The Microsoft Outlook Outage, Explained | Outage Deep Dive

Live from #CiscoLiveEMEA, we discuss the Feb. 7 Microsoft Outlook outage to understand how the event unfolded, why it may have played out the way it did, and what you can learn from this outage event.

INTRO
Kemal Sanjta: Hi, my name is Kemal Sanjta and I'm Principal Internet Analyst at ThousandEyes. I'm here at Cisco Live in Amsterdam, joined by my good colleague Mike Hicks, Principal Solution Analyst.

We gathered here today to record a special edition of The Internet Report to report on an unfortunate event that affected Microsoft as part of which one of their services, OWA, was struck by an outage. This comes after the significant outage that various Microsoft services experienced on the 25th of January starting at 7:10 AM which we extensively reported on.

Mike, could you please let us know what happened this morning?

Mike Hicks: Yeah, absolutely, Kemal. It's good to be here with you, actually. We're normally just doing these things separated by 14,000 kilometers, so it's actually great to be here with you.

Kemal: Exactly, exactly. Good to see you in person, man.

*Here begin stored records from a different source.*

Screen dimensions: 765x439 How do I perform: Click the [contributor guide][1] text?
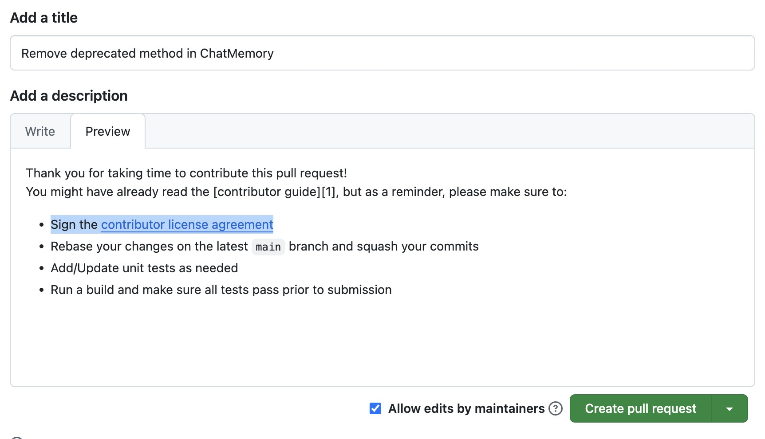click(274, 192)
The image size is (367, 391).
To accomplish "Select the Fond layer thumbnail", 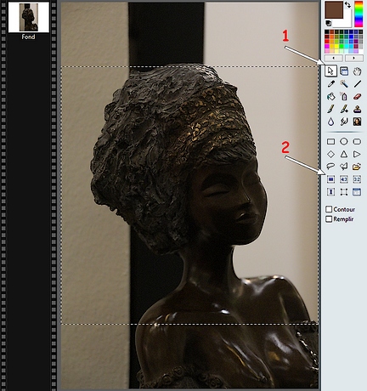I will pos(29,17).
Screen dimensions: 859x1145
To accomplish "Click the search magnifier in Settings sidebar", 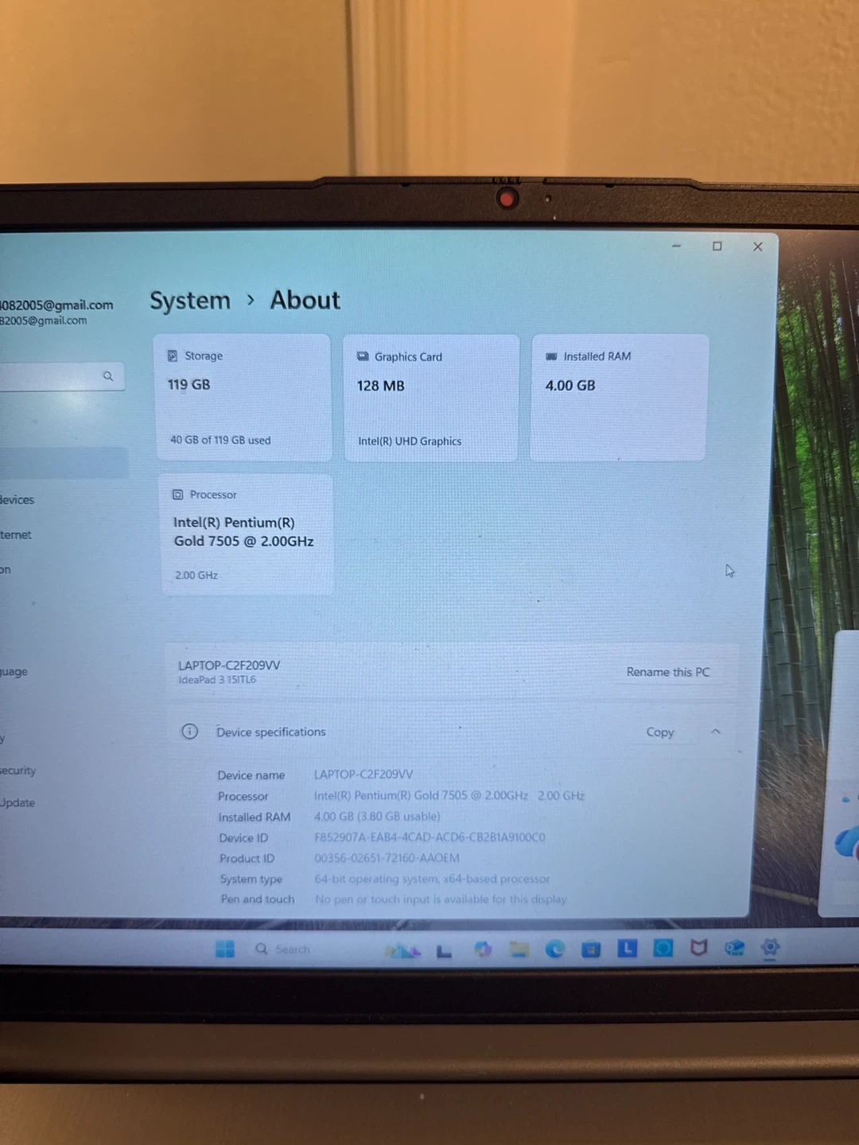I will point(108,376).
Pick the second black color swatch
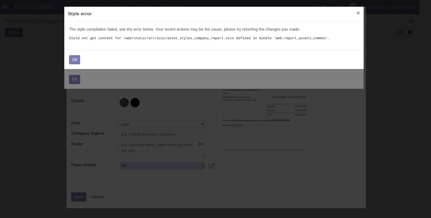Screen dimensions: 431x218 coord(135,102)
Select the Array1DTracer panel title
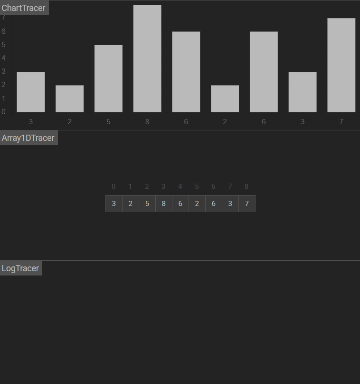The image size is (360, 384). pyautogui.click(x=28, y=138)
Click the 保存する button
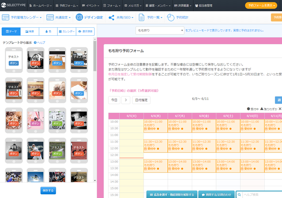282x198 pixels. pyautogui.click(x=48, y=190)
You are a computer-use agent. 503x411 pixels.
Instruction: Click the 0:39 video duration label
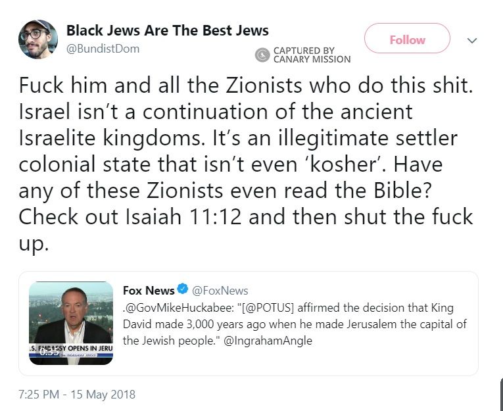pyautogui.click(x=49, y=352)
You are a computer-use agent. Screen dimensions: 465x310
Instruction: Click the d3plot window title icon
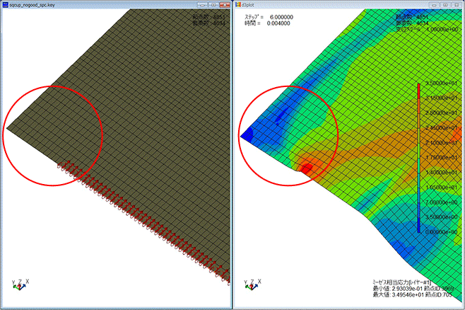238,4
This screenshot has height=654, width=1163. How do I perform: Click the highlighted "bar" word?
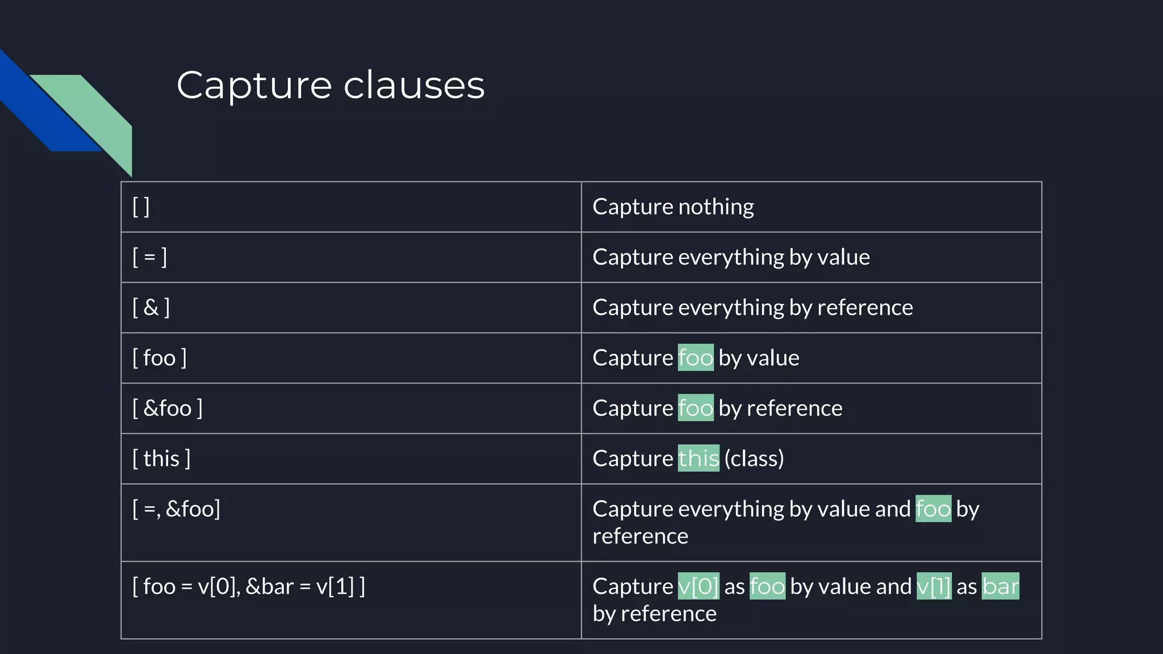1001,586
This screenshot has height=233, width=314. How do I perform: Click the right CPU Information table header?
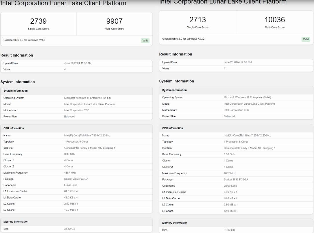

Mike: Yeah, absolutely. Even if it is under these circumstances where we have an outage.

MICROSOFT OUTLOOK OUTAGE
Mike: As you say, this was an outage we saw this morning, which occurred on Microsoft. It seemed to predominantly impact Outlook 365. Specifically that one and looking when we can see through some of the tests, it looked like it actually impacted the OWA, as you said, the online version where you actually go through from that sort of things. What we actually started to see, we first saw the outage around 3:55 UTC was when it first appeared to us, and it just started to impact service. We saw it had a global impact. It went right through. If we actually then cross correlate to see what happened on the network side of things, we can actually see at that point there was no significant network outage.

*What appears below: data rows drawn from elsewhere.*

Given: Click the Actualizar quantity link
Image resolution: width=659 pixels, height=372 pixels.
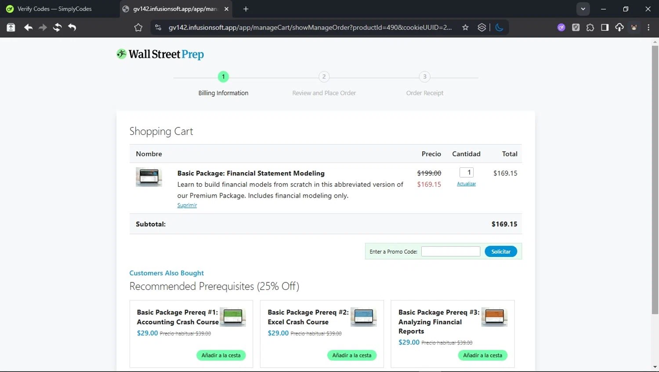Looking at the screenshot, I should pos(466,184).
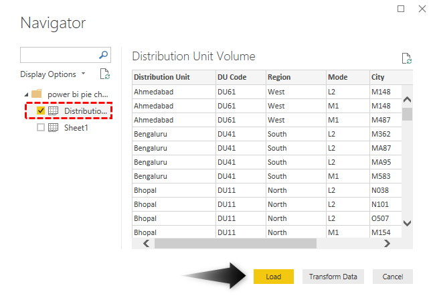Screen dimensions: 433x296
Task: Select the Sheet1 tree item
Action: point(76,127)
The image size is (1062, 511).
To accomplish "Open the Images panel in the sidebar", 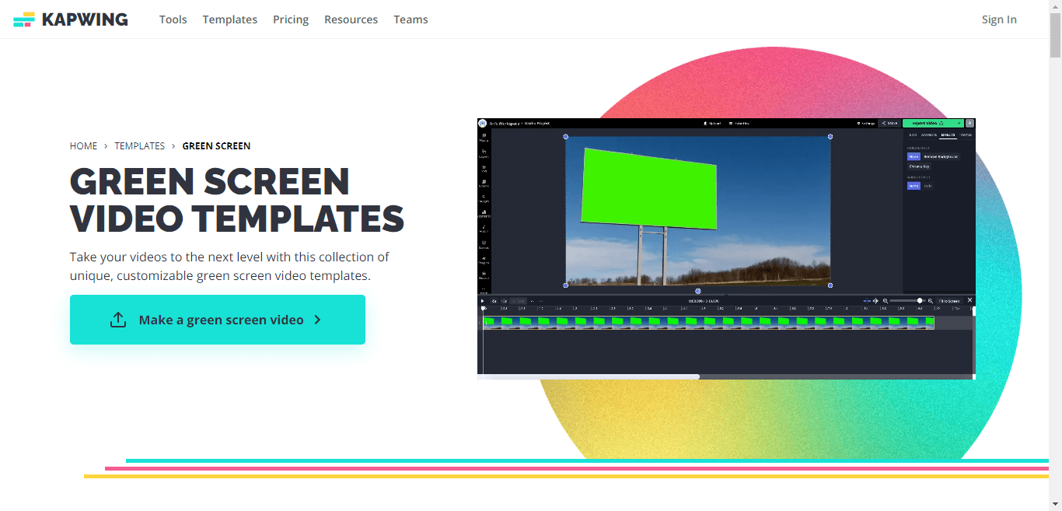I will [484, 199].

Kemal: Unlike the previous outage that was predominantly network related, this one is an application outage, right?

Mike: Yeah, exactly right. Yeah, flip the two around, but it's the same outcome. The users cannot access the application. In the January 25 case, it was a network scenario, as you said, we reported comprehensively on and then in this case it was sitting at the application level.

We were able to quickly see that because we look at the network, say "Okay, there's no outstanding network issues.” Or no significant network issues is probably a better way of putting it.

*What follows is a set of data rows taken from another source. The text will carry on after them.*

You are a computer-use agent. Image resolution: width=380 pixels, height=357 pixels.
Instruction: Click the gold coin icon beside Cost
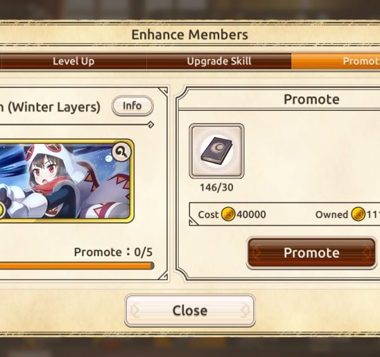[228, 214]
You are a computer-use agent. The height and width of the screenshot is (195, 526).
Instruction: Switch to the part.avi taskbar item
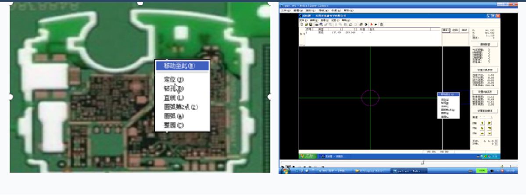tap(409, 170)
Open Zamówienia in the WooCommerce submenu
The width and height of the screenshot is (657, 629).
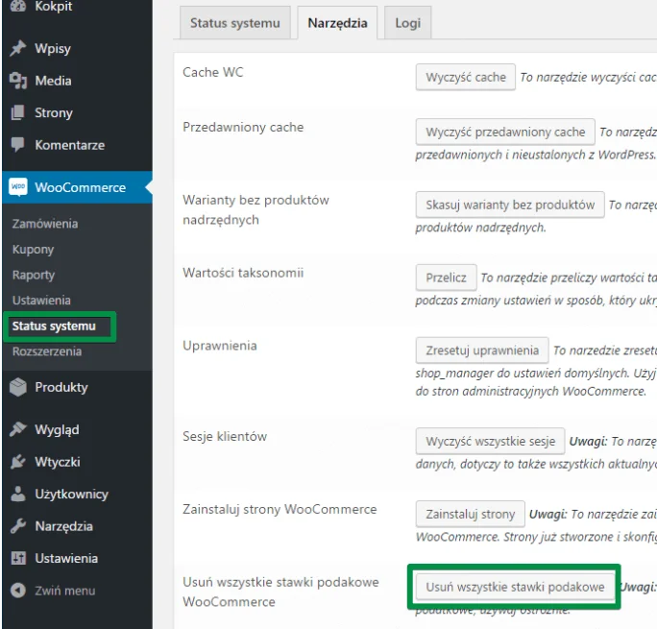click(45, 224)
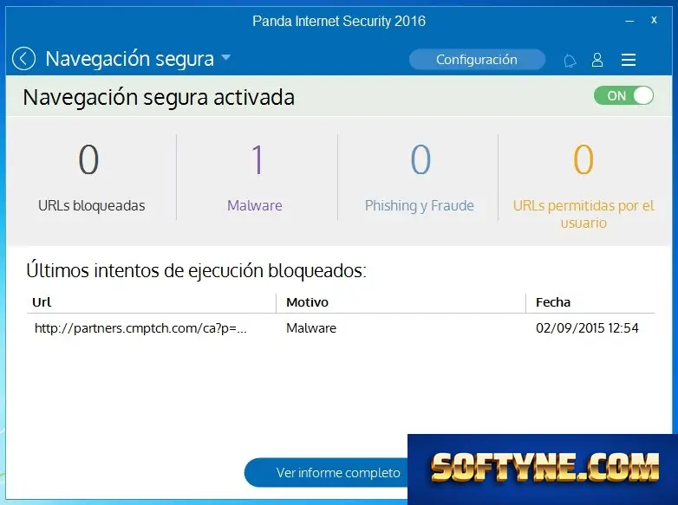Minimize the Panda Internet Security window
Screen dimensions: 678x505
pyautogui.click(x=629, y=21)
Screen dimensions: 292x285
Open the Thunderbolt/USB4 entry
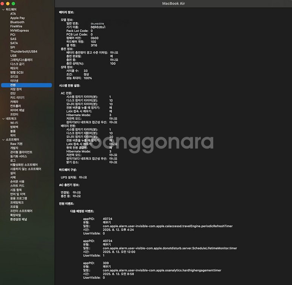23,51
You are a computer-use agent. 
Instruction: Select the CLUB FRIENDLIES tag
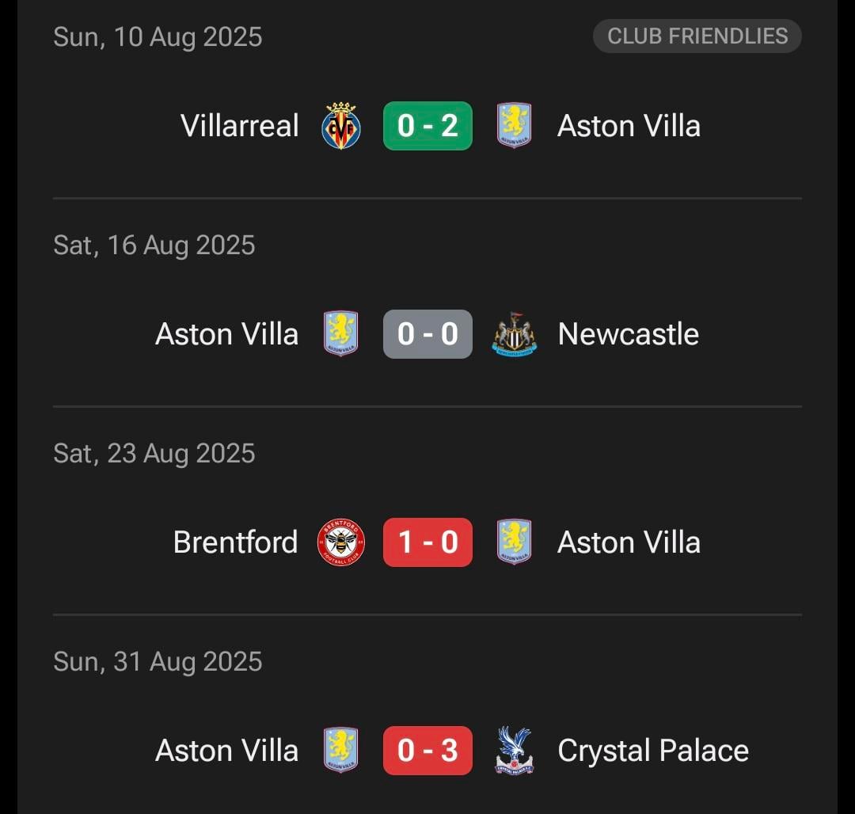(x=697, y=36)
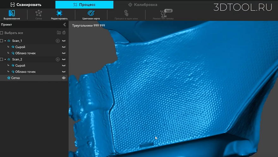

Kemal: Got it. One of the questions that end users might have is did Microsoft report about the issue itself?

Mike: Yeah. Microsoft actually put something out on Twitter. They also report things through the admin page, but that's not only available to the admin type of people around from there. They put a tweet out, it was around the first tweet we see around there was sort of an hour later around sort of 4:55 UTC where they've identified that they've made a change. They don't go into specific what the change was, but then they're looking at seeing if the change had the impact to affect Office 365 applications.

Kemal: Got it. One of the things that actually was quite interesting when I was checking the status page or Twitter feed for that matter, was the fact that it looks like they resolved the issue by unconventional means of restarting the service.

Mike: Unconventional means is an odd way to restart the services. They obviously made the change. We don't know what that change was from there. Yeah, to quote the IT crowd, “Have you tried turning it off and on again?” This isn't the first time and we see this quite often going through this process is where they get to there and it might be something like a queue gets overwhelmed or something like that, so the quickest way is to restart the infrastructure coming down from there. Rather than going through this process, let's just actually restart everything going through and this is what they said they start to do.

Kemal: Within the ThousandEyes, what was the first thing that actually showed us that you are dealing with a significant outage?

Mike: Yeah, it's a really good point. I've said this on our podcast before. I'm a simple man, I love my patterns, and we started to see this stairway coming down. This almost downward trend, you can start to see. And then during that time, so if we're looking at it through Internet Insights, what we actually see is a number of servers impacted. These are the servers which we're seeing test fail or reporting back in this case a service unavailable like a 500 or timing out type of that scenario there. What we then start to see is we see those numbers of servers reduced and it gives us that stairway to heaven, gives us that downward staircase where we actually start to recover.

Kemal: So potentially as they were doing targeted restarts, the services start recovering in some kind of stair-like fashion, right?

Mike: Yeah, 100%. We've seen them do this before. We reported on it in some of the Pulse Update blogs there. And I've actually reported they typically do this quite responsibly where they actually go through and we can say, "Right, these are the times we're impacted, we're impacting Africa, and their business day or these regions there," and then we start to almost follow the sun.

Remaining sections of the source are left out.